Just like Apple, some people hate Tesla beyond reason
Tesla cars have been in the news a lot lately. They are famous and cool, poster children for progressive thinking. Within a few weeks of its announcement, 400,000 people had put down deposits on Tesla Model 3s, even though deliveries won’t begin for year and a half. People lined up outside dealerships for the chance to do that. There’s only one other company that creates such weird customer behavior, which is why Tesla is often compared to Apple
Like Apple then, there is a segment of the population that hates Tesla seemingly beyond reason. Some of it really isn’t hating, just very emphatic reporting of shortcomings, while other reports go to remarkable depths to poke holes in company forecasts, comments, statistics, you name it.

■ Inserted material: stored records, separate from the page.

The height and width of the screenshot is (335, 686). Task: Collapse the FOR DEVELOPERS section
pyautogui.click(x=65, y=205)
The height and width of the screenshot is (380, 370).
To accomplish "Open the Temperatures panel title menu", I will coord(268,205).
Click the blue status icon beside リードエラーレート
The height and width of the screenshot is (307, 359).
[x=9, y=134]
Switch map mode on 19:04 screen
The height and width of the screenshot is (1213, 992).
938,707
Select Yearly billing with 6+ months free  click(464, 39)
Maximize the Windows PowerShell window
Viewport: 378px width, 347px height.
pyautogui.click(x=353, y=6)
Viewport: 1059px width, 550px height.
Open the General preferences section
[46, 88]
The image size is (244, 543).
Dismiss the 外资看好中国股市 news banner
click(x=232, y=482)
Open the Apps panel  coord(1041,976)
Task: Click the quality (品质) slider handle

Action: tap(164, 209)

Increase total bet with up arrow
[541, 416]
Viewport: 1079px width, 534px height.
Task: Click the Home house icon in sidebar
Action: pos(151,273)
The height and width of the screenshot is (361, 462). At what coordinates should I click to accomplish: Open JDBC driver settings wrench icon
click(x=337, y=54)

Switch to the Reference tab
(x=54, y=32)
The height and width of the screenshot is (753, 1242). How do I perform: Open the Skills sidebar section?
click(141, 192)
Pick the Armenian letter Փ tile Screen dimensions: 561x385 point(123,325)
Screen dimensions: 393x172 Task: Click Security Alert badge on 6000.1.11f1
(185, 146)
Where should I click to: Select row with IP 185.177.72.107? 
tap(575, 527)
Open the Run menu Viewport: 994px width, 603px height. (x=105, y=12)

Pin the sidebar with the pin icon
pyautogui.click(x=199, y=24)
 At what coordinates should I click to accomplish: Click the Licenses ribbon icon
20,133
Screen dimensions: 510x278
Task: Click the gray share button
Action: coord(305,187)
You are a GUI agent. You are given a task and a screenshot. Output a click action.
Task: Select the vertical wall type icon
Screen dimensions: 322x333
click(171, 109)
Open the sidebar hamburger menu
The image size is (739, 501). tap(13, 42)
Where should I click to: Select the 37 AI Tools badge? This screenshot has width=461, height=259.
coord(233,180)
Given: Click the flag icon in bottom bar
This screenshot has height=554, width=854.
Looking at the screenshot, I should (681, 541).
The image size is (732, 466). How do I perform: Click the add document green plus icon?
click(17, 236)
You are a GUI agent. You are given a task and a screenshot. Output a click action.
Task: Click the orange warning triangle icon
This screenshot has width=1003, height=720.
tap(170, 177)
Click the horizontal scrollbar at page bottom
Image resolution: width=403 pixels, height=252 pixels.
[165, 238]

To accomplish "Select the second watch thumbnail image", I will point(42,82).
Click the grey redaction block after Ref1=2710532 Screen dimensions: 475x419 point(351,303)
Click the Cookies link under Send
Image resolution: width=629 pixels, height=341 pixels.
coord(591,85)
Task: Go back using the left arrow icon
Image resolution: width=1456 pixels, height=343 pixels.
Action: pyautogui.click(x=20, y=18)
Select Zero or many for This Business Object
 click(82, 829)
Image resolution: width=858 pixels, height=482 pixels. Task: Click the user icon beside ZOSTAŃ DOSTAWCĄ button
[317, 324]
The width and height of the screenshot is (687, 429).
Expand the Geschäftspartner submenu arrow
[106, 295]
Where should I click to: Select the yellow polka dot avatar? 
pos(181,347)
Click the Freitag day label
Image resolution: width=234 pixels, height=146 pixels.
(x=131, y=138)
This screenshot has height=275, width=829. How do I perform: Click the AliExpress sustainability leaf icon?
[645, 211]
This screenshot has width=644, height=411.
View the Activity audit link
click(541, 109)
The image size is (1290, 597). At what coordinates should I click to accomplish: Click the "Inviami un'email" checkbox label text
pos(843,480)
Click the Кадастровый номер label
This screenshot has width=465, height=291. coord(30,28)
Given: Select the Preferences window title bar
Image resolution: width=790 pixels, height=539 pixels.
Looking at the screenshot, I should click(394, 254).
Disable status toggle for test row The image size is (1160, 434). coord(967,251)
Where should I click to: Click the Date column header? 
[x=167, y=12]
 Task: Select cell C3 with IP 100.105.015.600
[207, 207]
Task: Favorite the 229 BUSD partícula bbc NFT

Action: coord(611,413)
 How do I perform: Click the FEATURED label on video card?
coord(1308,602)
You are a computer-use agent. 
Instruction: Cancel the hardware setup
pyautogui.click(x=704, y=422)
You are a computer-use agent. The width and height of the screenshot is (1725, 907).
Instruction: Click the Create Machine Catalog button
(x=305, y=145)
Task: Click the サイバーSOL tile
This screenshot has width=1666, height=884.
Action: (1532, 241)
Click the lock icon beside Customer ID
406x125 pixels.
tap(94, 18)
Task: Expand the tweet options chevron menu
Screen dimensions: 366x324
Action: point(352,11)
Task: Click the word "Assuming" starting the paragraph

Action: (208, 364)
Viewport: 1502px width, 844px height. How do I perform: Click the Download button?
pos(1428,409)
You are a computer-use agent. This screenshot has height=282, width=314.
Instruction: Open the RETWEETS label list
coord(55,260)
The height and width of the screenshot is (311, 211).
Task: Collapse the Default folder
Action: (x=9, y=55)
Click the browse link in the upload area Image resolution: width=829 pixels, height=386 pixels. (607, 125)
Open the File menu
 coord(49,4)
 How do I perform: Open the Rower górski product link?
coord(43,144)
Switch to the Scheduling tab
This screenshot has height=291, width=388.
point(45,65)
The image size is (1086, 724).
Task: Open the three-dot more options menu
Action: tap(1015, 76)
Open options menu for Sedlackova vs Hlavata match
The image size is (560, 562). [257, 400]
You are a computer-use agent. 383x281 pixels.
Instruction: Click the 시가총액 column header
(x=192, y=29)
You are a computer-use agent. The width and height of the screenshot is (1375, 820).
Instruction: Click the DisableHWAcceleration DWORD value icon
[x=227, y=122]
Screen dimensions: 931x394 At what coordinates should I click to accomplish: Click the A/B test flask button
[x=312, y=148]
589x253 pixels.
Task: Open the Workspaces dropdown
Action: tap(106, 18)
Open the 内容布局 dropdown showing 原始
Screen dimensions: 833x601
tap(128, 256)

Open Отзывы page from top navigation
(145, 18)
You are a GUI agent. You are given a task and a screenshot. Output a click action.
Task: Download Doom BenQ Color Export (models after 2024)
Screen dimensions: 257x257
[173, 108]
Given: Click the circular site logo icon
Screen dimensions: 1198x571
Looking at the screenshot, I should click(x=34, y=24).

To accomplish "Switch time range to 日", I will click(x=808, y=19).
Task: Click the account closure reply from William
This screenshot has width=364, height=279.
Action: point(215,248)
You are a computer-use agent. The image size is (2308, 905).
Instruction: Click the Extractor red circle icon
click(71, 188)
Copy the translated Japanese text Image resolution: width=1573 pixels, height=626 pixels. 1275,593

Some of the criticisms seem to be driven by those who have bets against the stock. These reports are incredibly detailed, entirely negative, and highly speculative, but successful in painting a remarkably bad image for the company.
Critics rip apart Tesla’s cars, their business plans, their huge battery factory, their safety statistics, their mileage claims, their track record on delivering cars. They howl that Tesla received government subsidies to set up it’s plants here and there, and that the cars’ success in part is reliant on some governments’ expensive habit of giving customers large rebates for buying electric cars.
Not that Tesla should get a free pass, but the criticisms at some point seem like vendettas rather than reporting. It is like the authors get pissed off at the attention the company receives, and look for flaws to trumpet and celebrate.
That is certainly their right, but that then tends to take the reader off into a nether world of opinion and gossip that becomes the story.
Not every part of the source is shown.